ENERGY IN TRANSITION: A Report on Energy Policy and Future Options

By

Pub Date: June 1st, 1980
Publisher: Univ. of California Press

This complex economic and sociological analysis of Sweden's energy future adds nothing new to the overall energy debate, and offers no new solutions for the United States to consider. Sweden's Secretariat for Future Studies tells us that the era of cheap oil and gas is over, and that these nonrenewable energy sources ""must first be supplemented and later wholly replaced,"" probably by coal and/or breeder reactors as the long-term solution. All national governments, they say, will be more involved in allocating these scarce resources, with energy becoming more bound up in foreign policy; and the Swedish government will have to encourage development of new forms of energy (especially solar) by means of regulations, tax incentives, etc. Economic progress need not be sacrificed to energy efficiency in the long run, the authors maintain, although short-term unemployment problems may result from efforts to curtail energy usage.

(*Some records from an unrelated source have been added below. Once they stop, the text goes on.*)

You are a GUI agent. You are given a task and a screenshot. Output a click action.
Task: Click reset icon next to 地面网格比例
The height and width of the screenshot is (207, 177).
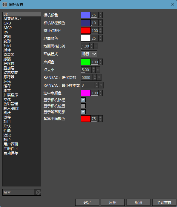point(96,46)
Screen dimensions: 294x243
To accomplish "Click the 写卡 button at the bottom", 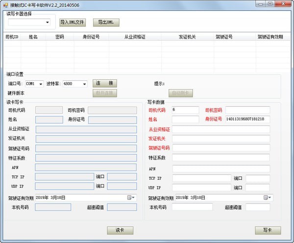I will click(268, 230).
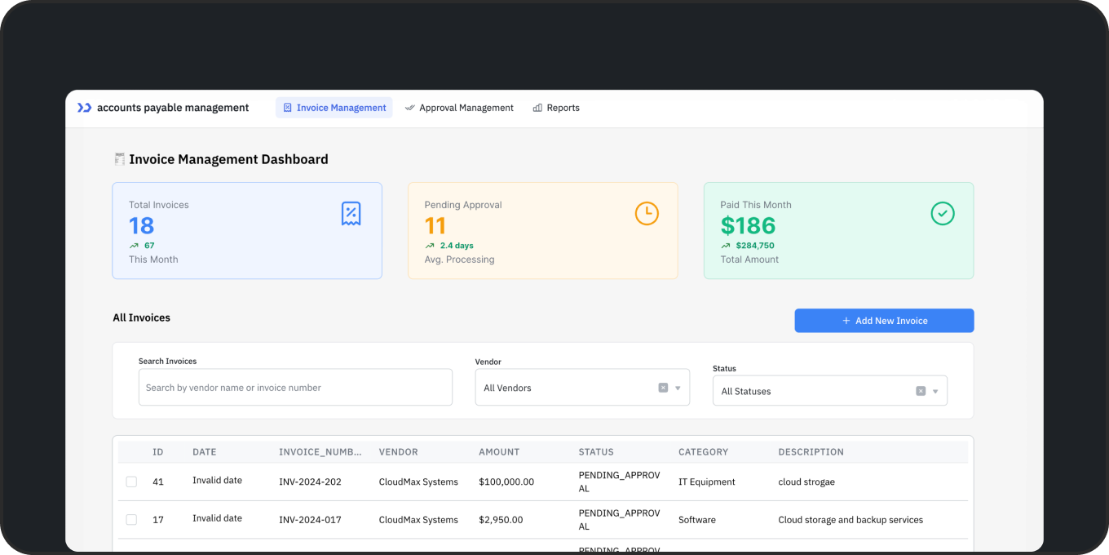The height and width of the screenshot is (555, 1109).
Task: Sort by the VENDOR column header
Action: point(398,452)
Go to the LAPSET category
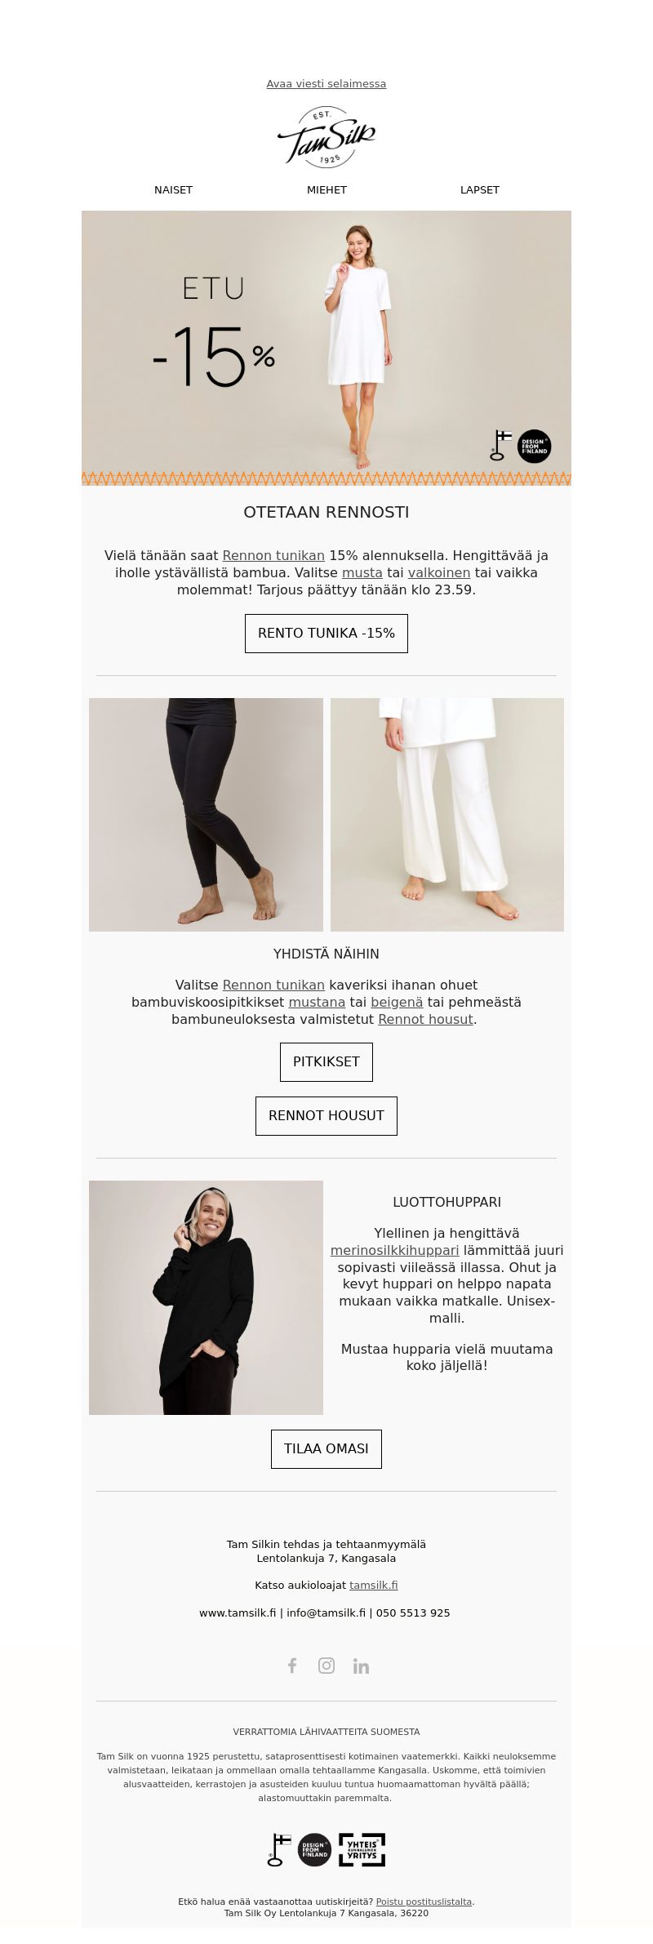 (480, 189)
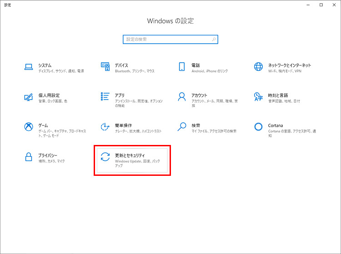The width and height of the screenshot is (341, 254).
Task: Select the 電話 phone icon
Action: [182, 67]
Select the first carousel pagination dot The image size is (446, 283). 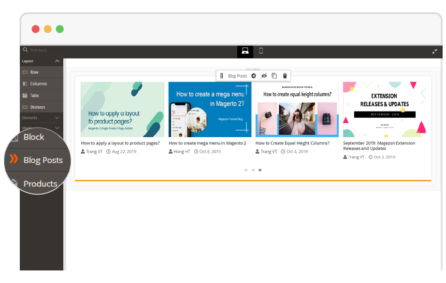[246, 170]
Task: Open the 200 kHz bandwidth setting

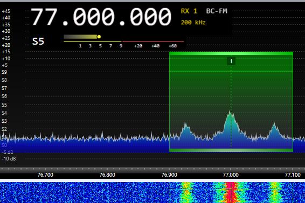Action: coord(193,23)
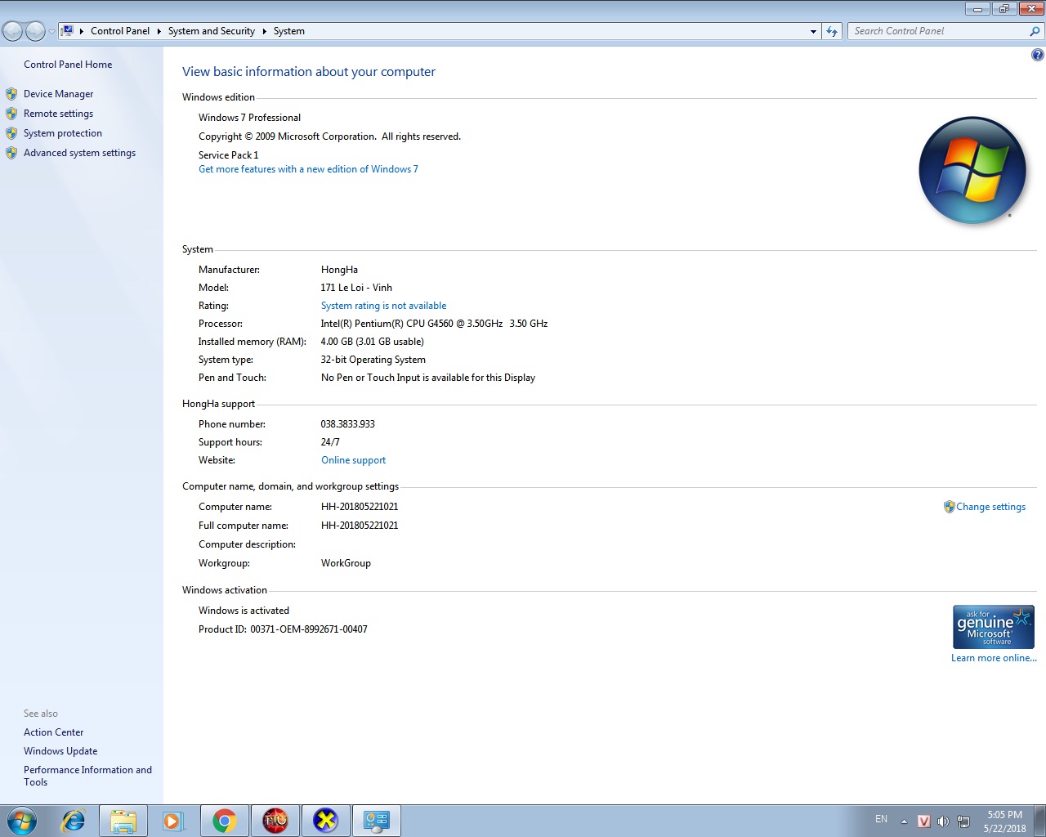Select System and Security in breadcrumb
Viewport: 1046px width, 837px height.
click(211, 31)
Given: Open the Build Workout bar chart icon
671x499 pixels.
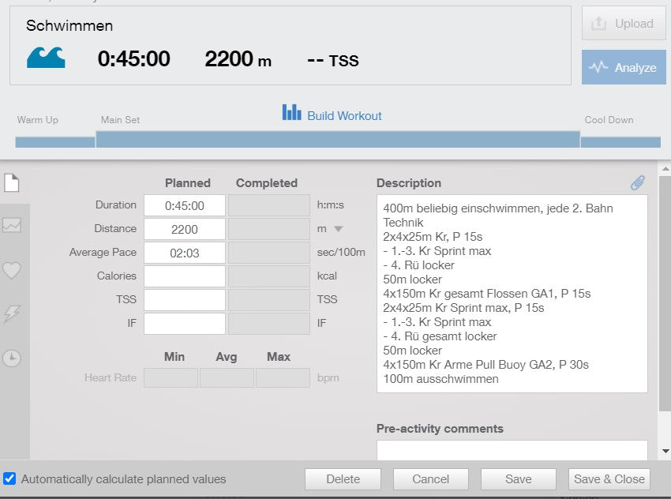Looking at the screenshot, I should click(291, 113).
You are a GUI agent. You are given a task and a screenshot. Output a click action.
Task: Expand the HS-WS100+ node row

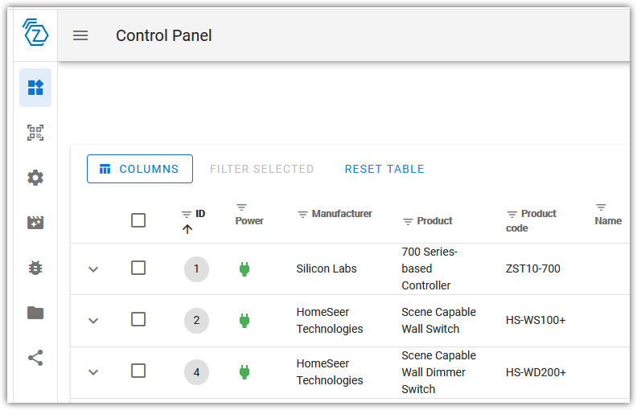[x=93, y=321]
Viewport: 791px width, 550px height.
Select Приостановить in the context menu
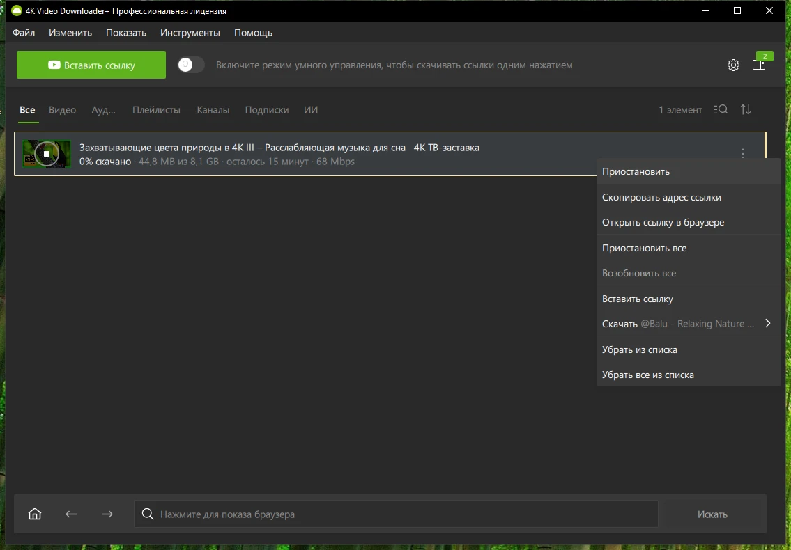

While long-term programs are being developed, we must ""buy time"" through conservation plus limited use of gas, coal, and nuclear energy (although the authors feel Sweden could do without any new reactors until the 1990s through increased use of cogeneration, hydropower, and conservation, plus decreased electric space-heating). A familiar story, more complicated in approach than the Harvard Business School's Energy Future, and of primary interest to specialists.